Как вспоминал о своей службе в Кавалергардском полку декабрист князь С. Г. Волконский: «Вовсе не было ни в ком религиозности, скажу даже, во многих безбожничество». Безусловно, это явление было связано с пропагандой атеизма, получившего широкое распространение после французской революции в среде русского дворянства и аристократии. Граф Ж. де Местр, живший в России в начале XIX века и одно время достаточно часто беседовавший с Александром I, писал в своих воспоминаниях, что при русском дворе даже думали об полном упразднении церкви [28, с. 34].
Ситуация резко изменилась в Отечественную войну. Русские солдаты и офицеры перед Бородинской битвой, по веками освященной традиции, надевали чистые рубахи и исповедовались, потому что, как вспоминал впоследствии поручик Н. Любенков – «молитва для русского есть уже половина победы» [29].
Накануне Бородинской битвы солдатам и офицерам русской армии представили икону Смоленской Божьей матери, спасенную из горящего Смоленска. «Теперь, накануне великого дня Бородинского, главнокомандующий велел пронести ее по всей линии…. Везде творилось крестное знамение, по местам слышалось рыдание. Главнокомандующий, окруженный штабом, встретил икону и поклонился ей до земли» [30].

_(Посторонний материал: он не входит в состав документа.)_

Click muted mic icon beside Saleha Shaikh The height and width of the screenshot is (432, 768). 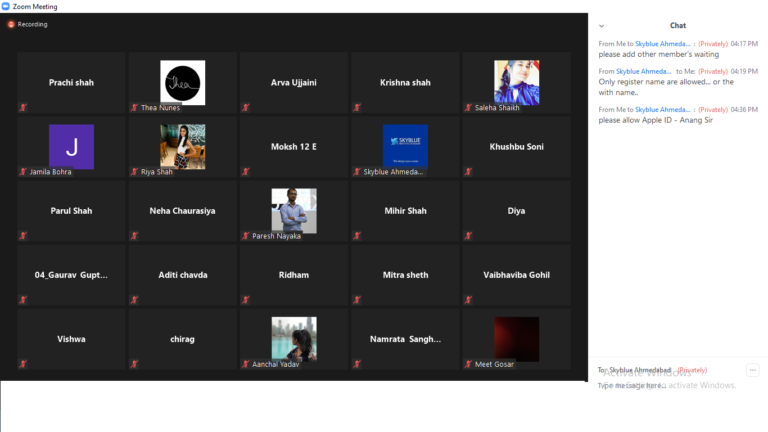(467, 107)
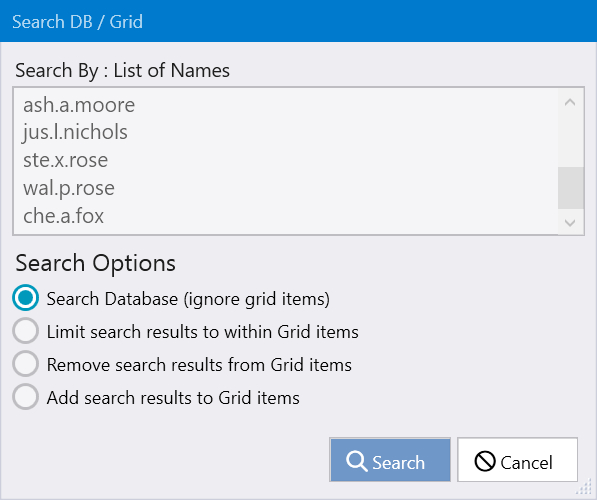Click the jus.l.nichols line in the list
Image resolution: width=597 pixels, height=500 pixels.
click(75, 133)
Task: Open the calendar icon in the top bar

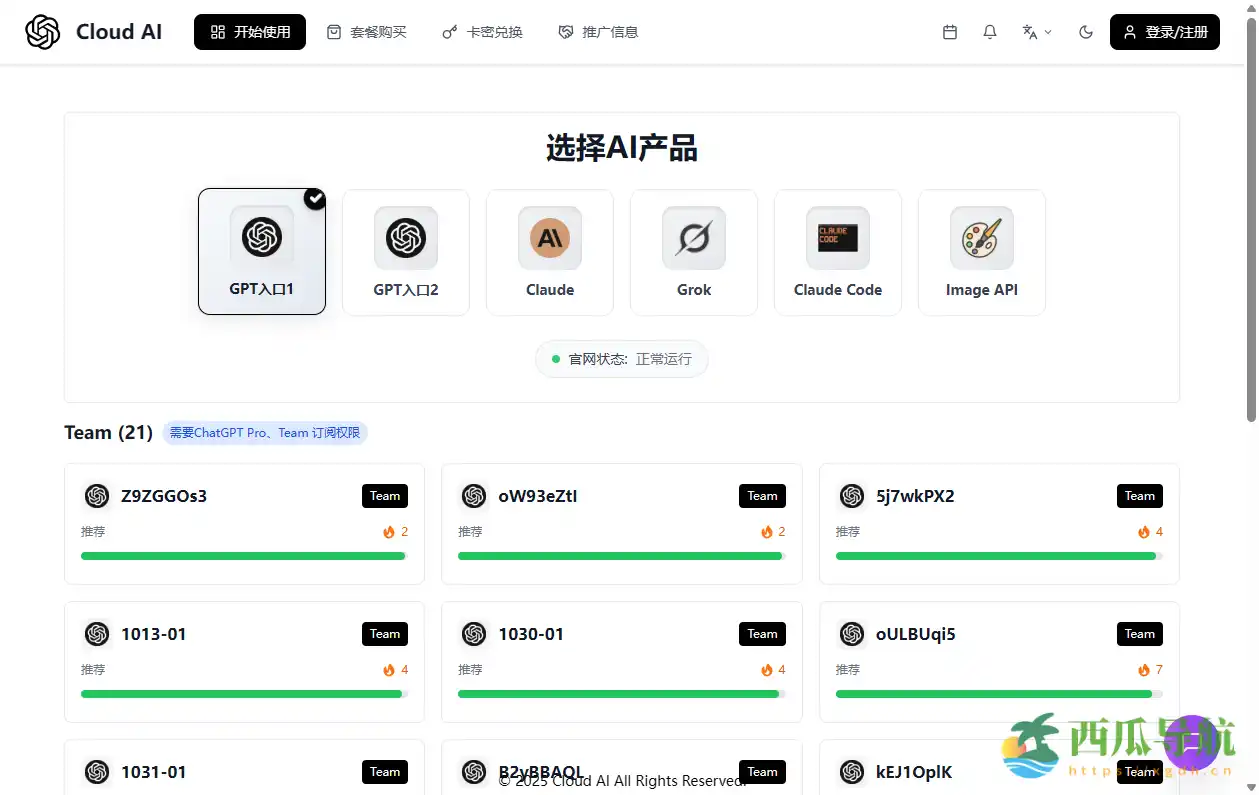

После бегства Наполеона из России, Александр I издал Манифест об окончании войны в котором, предписывалось ежегодно проводить молебен в память об этом событии. Таким образом, день окончания войны стал своеобразным религиозным праздником, символизировавшим победу православной веры над атеизмом. Императором было принято решение – «в ознаменование благодарности Нашей к Промыслу Божию, спасшему Россию от грозившей ей гибели, вознамерились Мы в Первопрестольном граде Нашем Москве создать церковь во имя Спасителя Христа». Но строительство этого храма, являвшегося коллективным кенотафом русских воинов, погибших в войне с Наполеоном, по целому ряду причин было завершено только к концу XIX века.
Просуществовал он недолго – его взорвали и уничтожили в 1931 году.
После взятия Парижа во время празднования православной Пасхи 10 апреля 1814 года, по решению российского императора армии всех государств, включая французскую, собрались на военный парад и православный молебен на площади Конкорд, чтобы принести благодарность Богу за окончание войны. На месте казни французского короля Людовика XVI установили алтарь, и Александр I назвал это действие «очистительной молитвой и духовным торжеством России в сердце Франции».